• [EXERCISE]
Write out exactly, and only, the lines below from the line with "Task: Collapse the Related information panel" through the line with "Viewport: 593px width, 587px"; pictures do not belong in the copy.

• [DATA FOR ANALYSIS]
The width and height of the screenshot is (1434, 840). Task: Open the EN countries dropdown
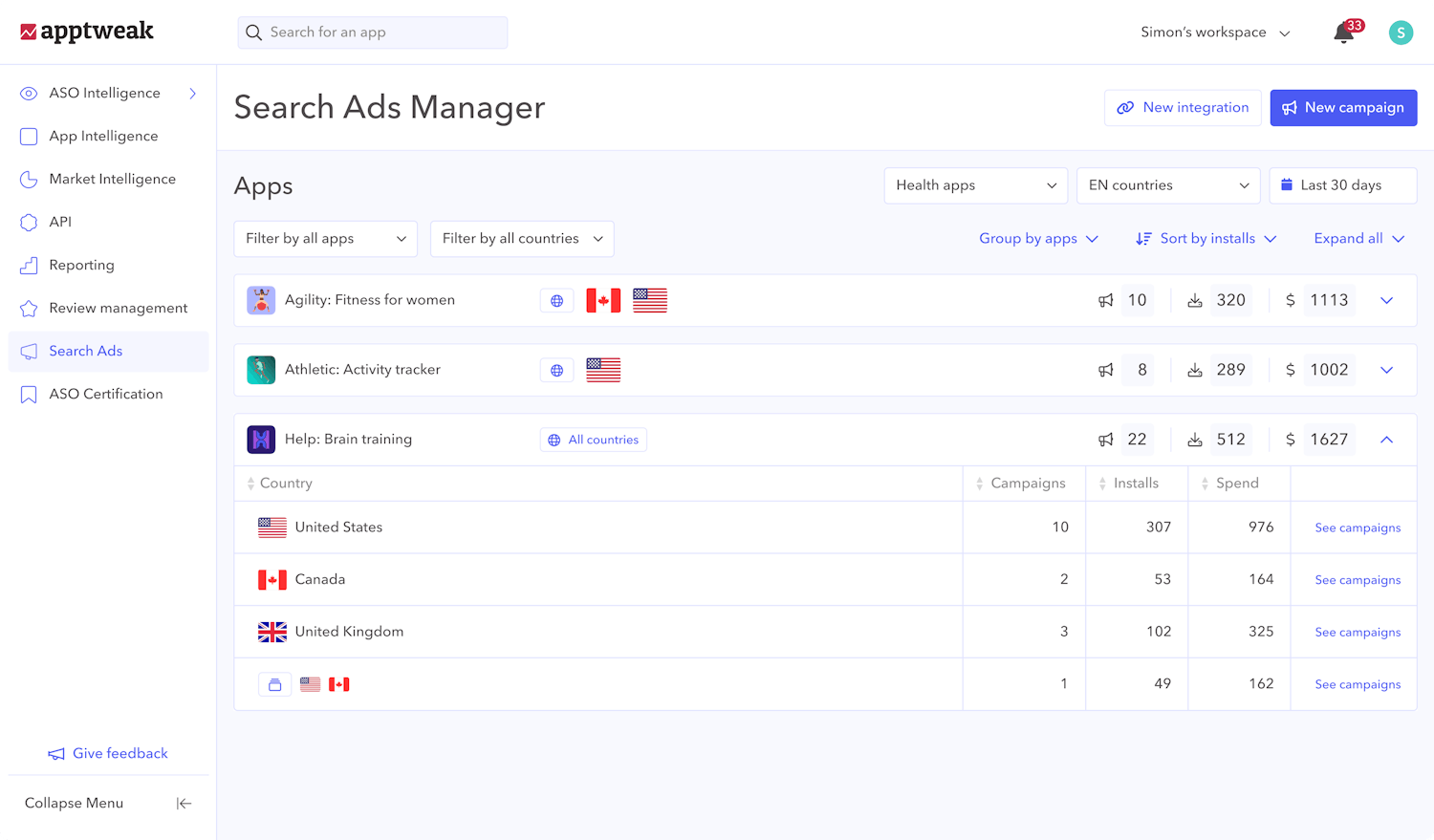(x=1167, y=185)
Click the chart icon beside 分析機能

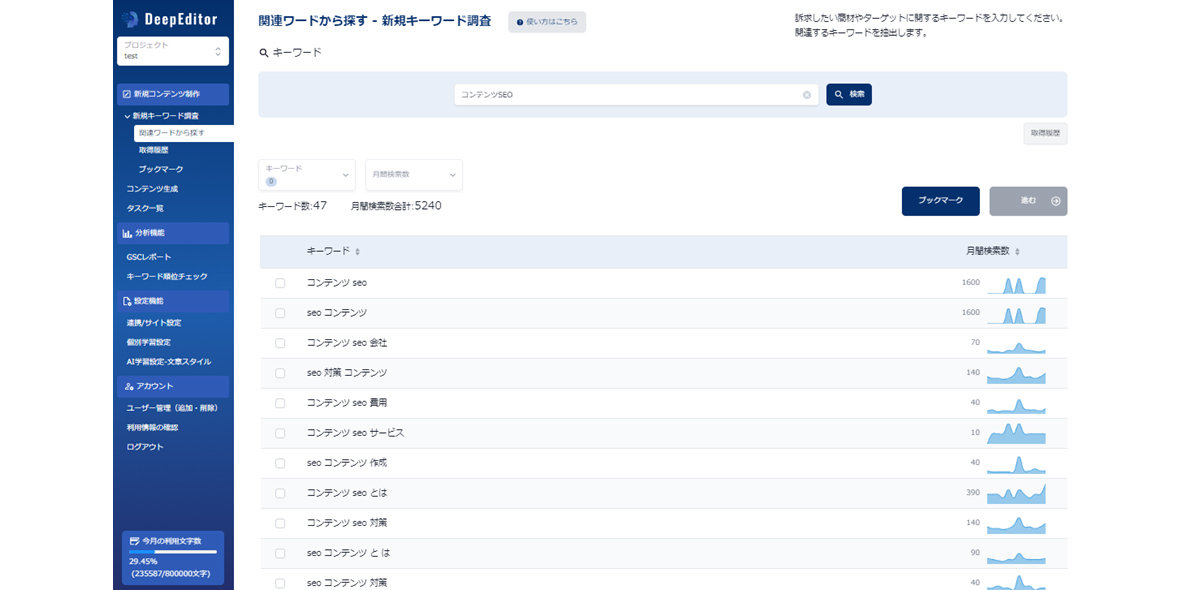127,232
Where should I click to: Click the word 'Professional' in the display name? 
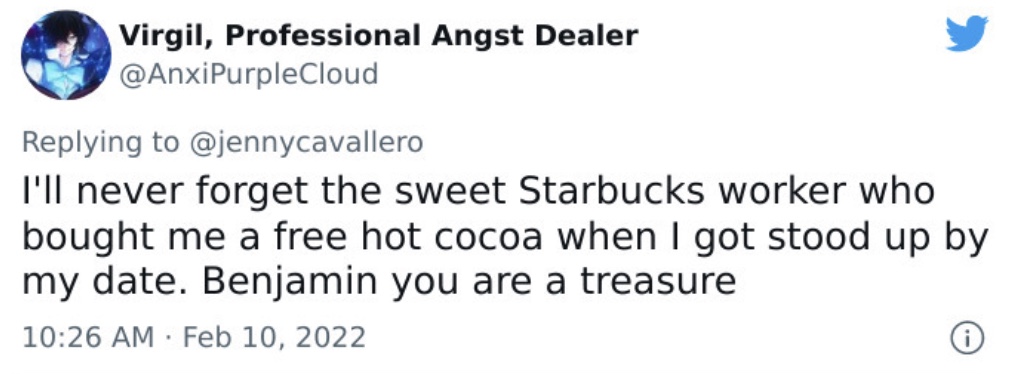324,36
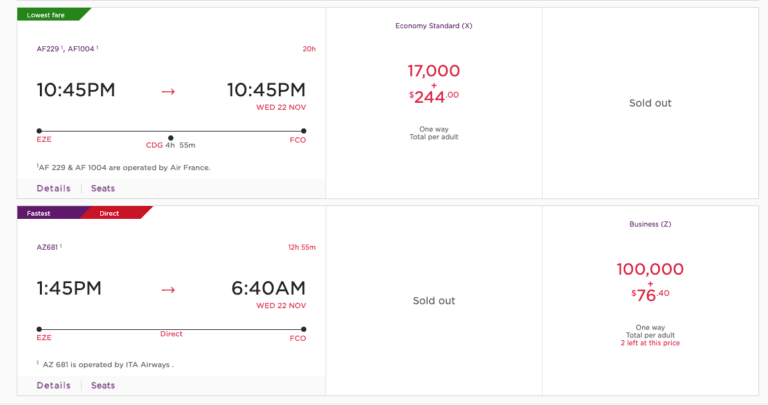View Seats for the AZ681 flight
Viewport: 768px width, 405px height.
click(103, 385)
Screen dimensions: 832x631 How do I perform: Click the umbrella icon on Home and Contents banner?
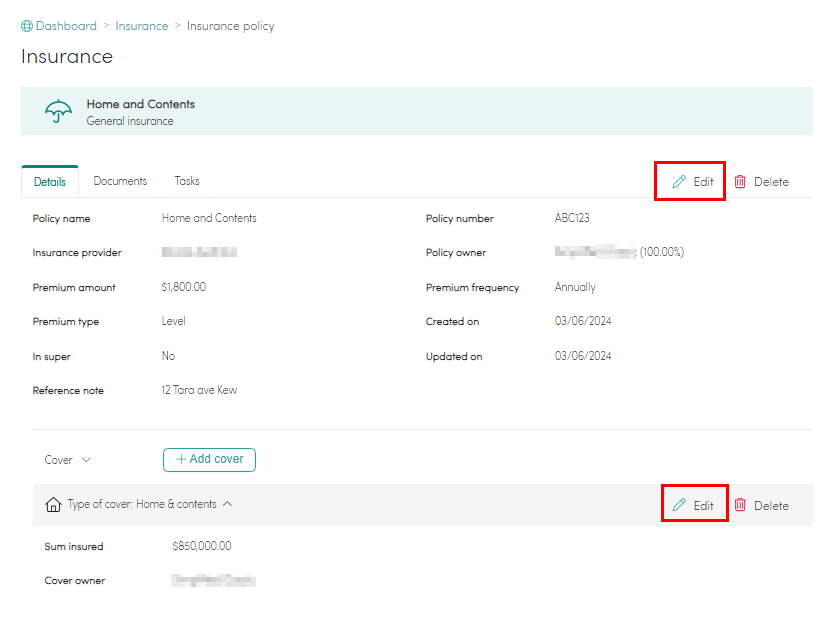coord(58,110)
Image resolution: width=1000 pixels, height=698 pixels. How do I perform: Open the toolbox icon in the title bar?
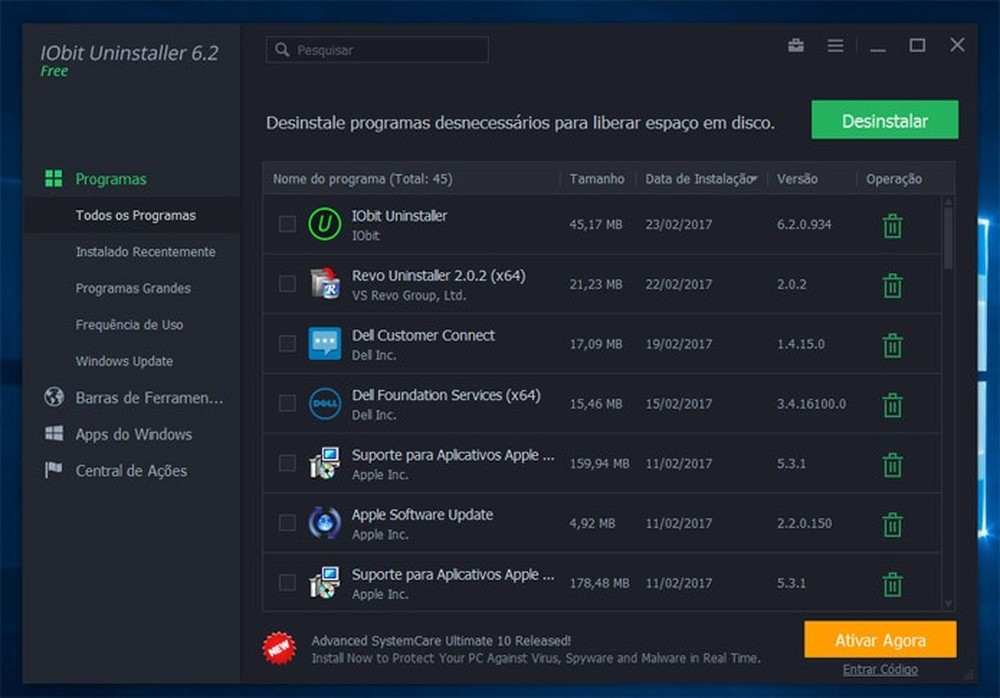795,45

---

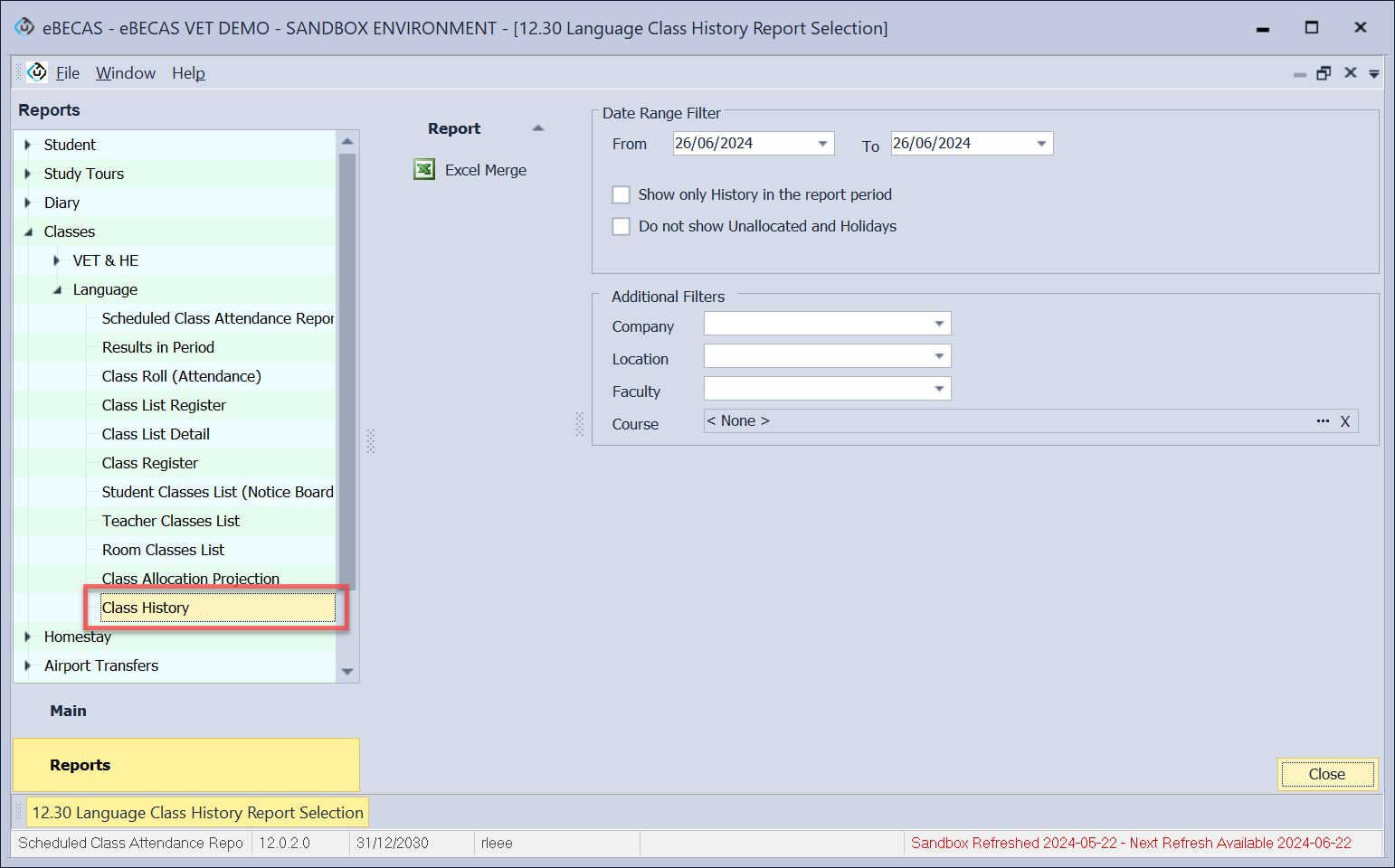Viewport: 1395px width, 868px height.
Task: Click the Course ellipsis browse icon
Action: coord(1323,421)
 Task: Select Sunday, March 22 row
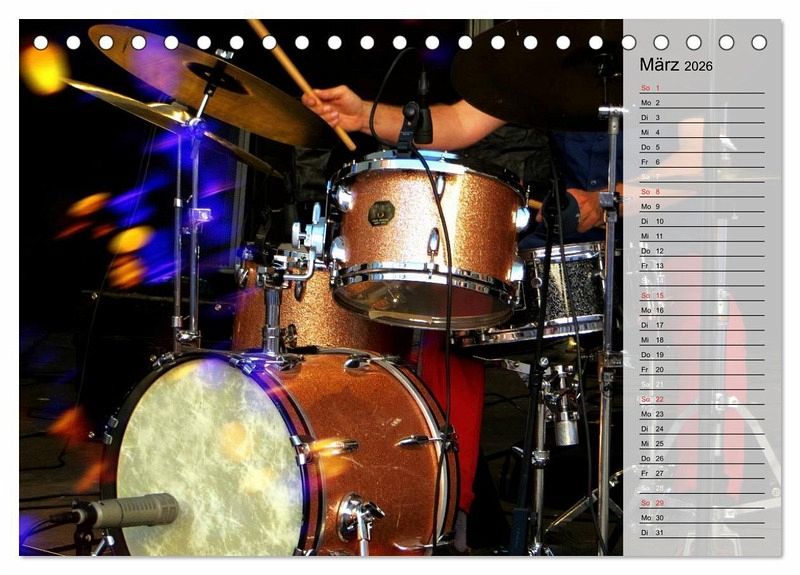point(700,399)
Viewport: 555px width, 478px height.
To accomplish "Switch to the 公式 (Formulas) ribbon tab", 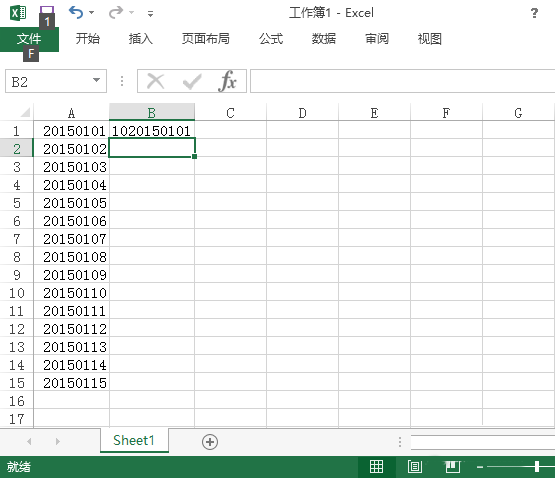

==

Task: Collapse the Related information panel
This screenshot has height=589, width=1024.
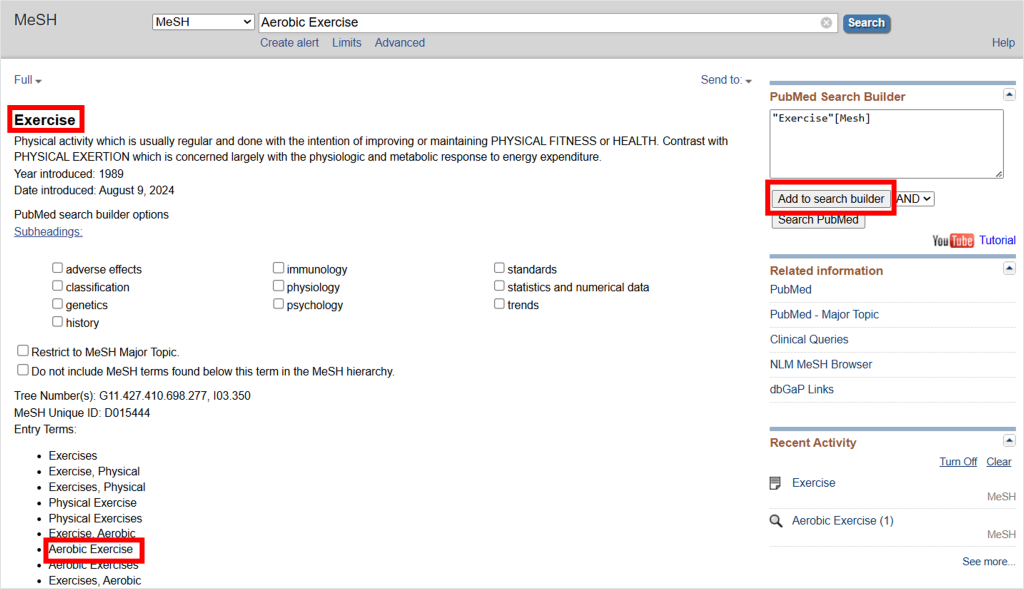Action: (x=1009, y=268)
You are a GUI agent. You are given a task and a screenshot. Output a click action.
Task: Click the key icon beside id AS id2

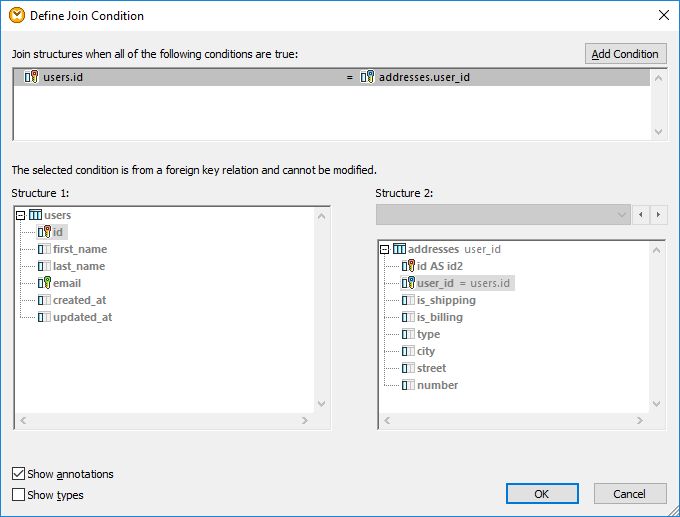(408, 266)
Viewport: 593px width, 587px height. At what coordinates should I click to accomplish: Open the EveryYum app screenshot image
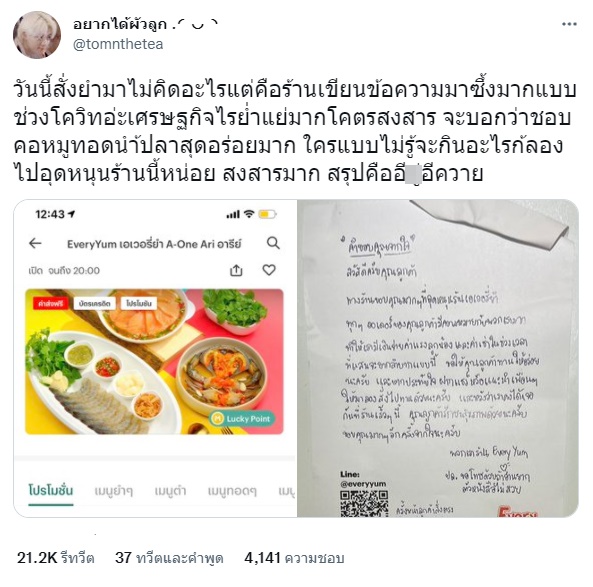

• [WRITTEN SOLUTION]
Task: Collapse the Related information panel
This screenshot has height=589, width=1024.
Action: (x=1009, y=268)
You are a GUI agent. You are given a task and a screenshot. Output a click action.
Task: Click the key icon beside id AS id2

(408, 266)
Viewport: 593px width, 587px height. At what coordinates should I click to accomplish: Open the EveryYum app screenshot image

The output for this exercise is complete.